The main challenge of agriculture in the 21st century is the continuous increase in food production. In addition to ensuring food security, the goal of modern agriculture is the continued development and production of plant-derived biomaterials. Conventional plant breeding methods do not allow breeders to achieve satisfactory results in obtaining new varieties in a short time. Currently, advanced molecular biology tools play a significant role worldwide, markedly contributing to biological progress. The aim of this study was to identify new markers linked to candidate genes determining grain yield. Next-generation sequencing, gene association, and physical mapping were used to identify markers.
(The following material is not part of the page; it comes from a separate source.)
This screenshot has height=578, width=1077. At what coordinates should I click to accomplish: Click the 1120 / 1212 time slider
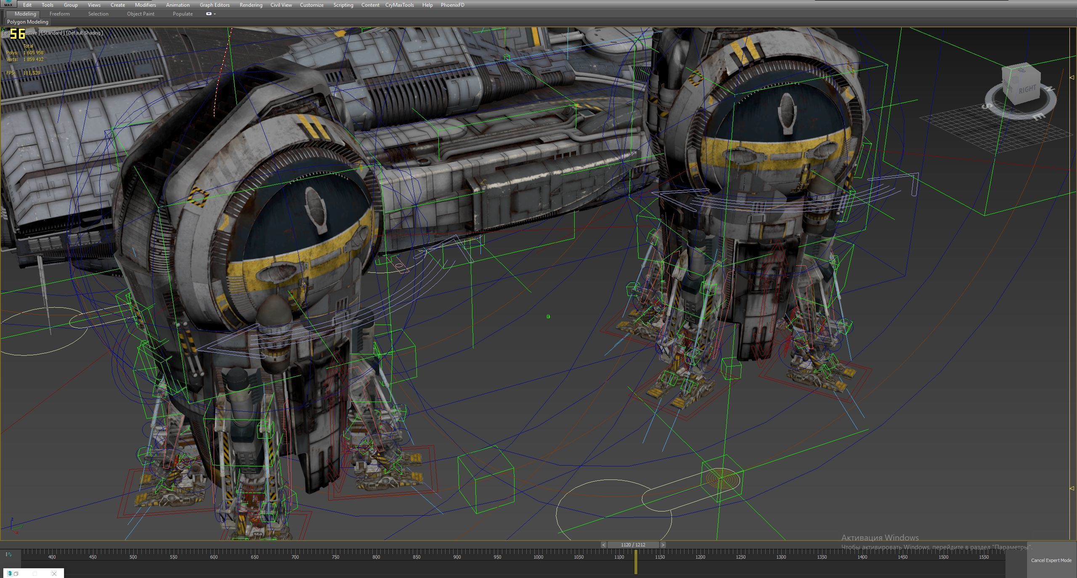(x=633, y=545)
An additional goal was to also optimize diagnostic procedures to identify molecular markers on reference materials. As a result of the conducted research, 19 SNP markers significantly associated with yield structure traits in maize were identified. Five of these markers (28629, 28625, 28640, 28649, and 29294) are located within genes that can be considered candidate genes associated with yield traits. For two markers (28639 and 29294), different amplification products were obtained on the electrophorograms. For marker 28629, a specific product of 189 bp was observed for genotypes 1, 4, and 10. For marker 29294, a specific product of 189 bp was observed for genotypes 1 and 10. Both markers can be used for the preliminary selection of well-yielding genotypes.